> Fragmento de lectura:

########################################

Sin embargo, Pete Seeger ha señalado que, en algunas culturas, las mejores canciones son las que se componen para cantarse y tocarse a una única otra persona. Seeger ha escrito canciones como «If I Had a Hammer» y «Turn, Turn, Turn» (esta última, con letra tomada del Eclesiastés).
«Entre los indios americanos —cuenta Seeger—, cuando un joven se fijaba en una muchacha, se fabricaba un caramillo y componía una melodía. Cuando ella iba por agua al arroyo, él se escondía entre la maleza y le tocaba su canción. Si a la muchacha le gustaba, lo seguía y comprobaba a dónde llevaban las cosas. Pero era una canción solo para ella. La canción no podía ser de cualquiera, era personal e intransferible. Pertenecía a una persona. Se podía cantar la canción de otro cuando había muerto, para recordarlo, pero cada cual tenía la suya. Y, naturalmente, en la actualidad, muchos grupos pequeños tienen la sensación de que las canciones son suyas y no les gusta que se conviertan en cosa de todos».
La música tiene a menudo carácter privado, cuando tarareamos, silbamos o cantamos para nosotros al tiempo que hacemos alguna tarea cotidiana. El neurocientífico Ani Patel descubrió que en la isla de Papúa Nueva Guinea la forma musical dominante es la privada.
Todos estamos condicionados en mayor o menor medida por nuestra historia personal y la cultura a la que pertenecemos. Yo tengo los condicionamientos de un varón estadounidense que se crió en California entre las décadas de 1950 y 1960. Pero he tenido la suerte de conocer una amplia variedad de formas musicales. Antes de cumplir cinco años, mis padres me llevaban a ver espectáculos musicales y de ballet y, gracias a obras como El cascanueces o Flower Drum Song, entré en contacto a edad temprana con las escalas y los intervalos orientales: ahora los neurocientíficos creen que el contacto temprano con otros sistemas tonales es importante para apreciar más adelante la música de otras culturas. Si de pequeños somos capaces de aprender cualquier lengua con la que estemos en contacto, también nuestro cerebro es capaz de aprender a extraer las reglas y estructuras de cualquier música con la que entremos en contacto a una edad suficientemente temprana. Eso no significa que no podamos aprender otras lenguas o apreciar otras músicas más adelante, pero cuando nos las encontramos de pequeños, aprendemos a procesarlas de una forma natural porque el cerebro se conecta literalmente por sí solo a los sonidos de estas primeras experiencias. Gracias a mi padre me gustan las big bands y el swing; gracias a mi madre, la música de piano y los standards de Broadway. Mi abuelo materno era muy aficionado a la música cubana y latina, así como a las canciones folclóricas de Europa del Este. Cuando tenía seis años escuchaba a Johnny Cash por la radio y mi cerebro se conectó con el country, el blues, el bluegrass y el folk.

########################################

> Bloque de datos:
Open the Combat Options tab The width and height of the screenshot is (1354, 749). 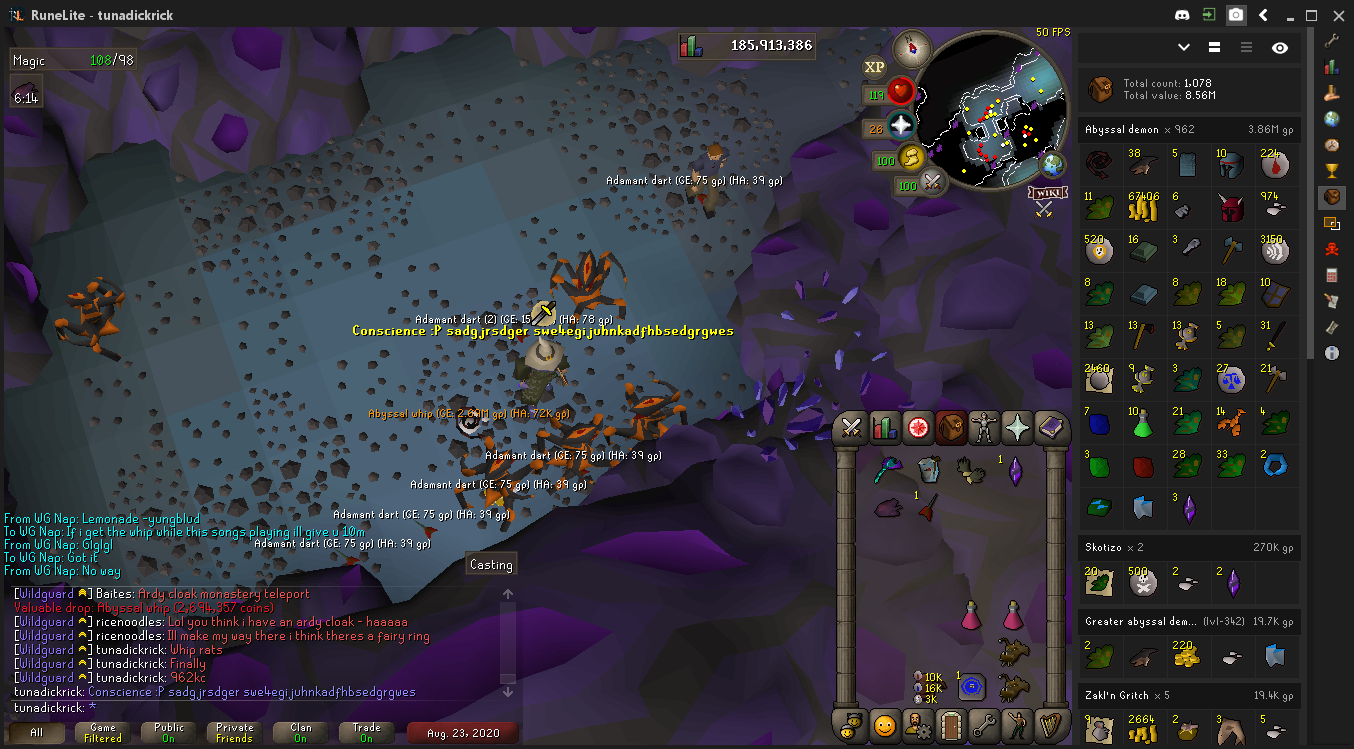[x=852, y=428]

########################################

> Actividades propuestas:
a. Según el fragmento de lectura sobre la música, ¿con qué géneros musicales se conectó el cerebro de quien escribe al escuchar a Johnny Cash por la radio? Enuméralos todos.
b. Cita el fragmento de lectura sobre la música entre «La música tiene» y «es la privada.», ambos incluidos.
c. Escribe lo que sigue en el texto sobre la música y la historia personal, empezando justo después de su última oración.

> Soluciones:
a. El country, el blues, el bluegrass y el folk.

b.
La música tiene a menudo carácter privado, cuando tarareamos, silbamos o cantamos para nosotros al tiempo que hacemos alguna tarea cotidiana. El neurocientífico Ani Patel descubrió que en la isla de Papúa Nueva Guinea la forma musical dominante es la privada.

c.
He oído muchas veces que la música clásica es incomparable. «¿Cómo puedes decir sinceramente que esa basura repetitiva y a todo volumen que llaman rock and roll se parece ni de lejos a la sublime música de los grandes maestros?». Adoptar esta actitud supone pasar por alto el pequeño inconveniente de que una de las mayores fuentes de inspiración y gozo de los grandes maestros era la música popular «común» de su época. Muchas de las ideas melódicas de Mozart, Brahms y hasta del bisabuelo Bach se inspiran en las baladas, en los bardos, en la música folclórica europea y en las canciones infantiles. La buena melodía (por no hablar del ritmo) no conoce límites de clase, estudios ni educación.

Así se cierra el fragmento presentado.